■ WORK REQUIRED ■
Print the data that follows without changing a single word.

■ INPUT FOR THIS TASK ■
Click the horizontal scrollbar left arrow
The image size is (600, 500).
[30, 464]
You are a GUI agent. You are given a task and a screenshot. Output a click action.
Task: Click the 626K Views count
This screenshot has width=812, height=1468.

■ REPLY TO THE TASK ■
Click the horizontal scrollbar left arrow
The image size is (600, 500).
[30, 464]
You are a GUI agent. You are given a task and a screenshot. Output a click action.
Task: Click the 626K Views count
This screenshot has width=812, height=1468.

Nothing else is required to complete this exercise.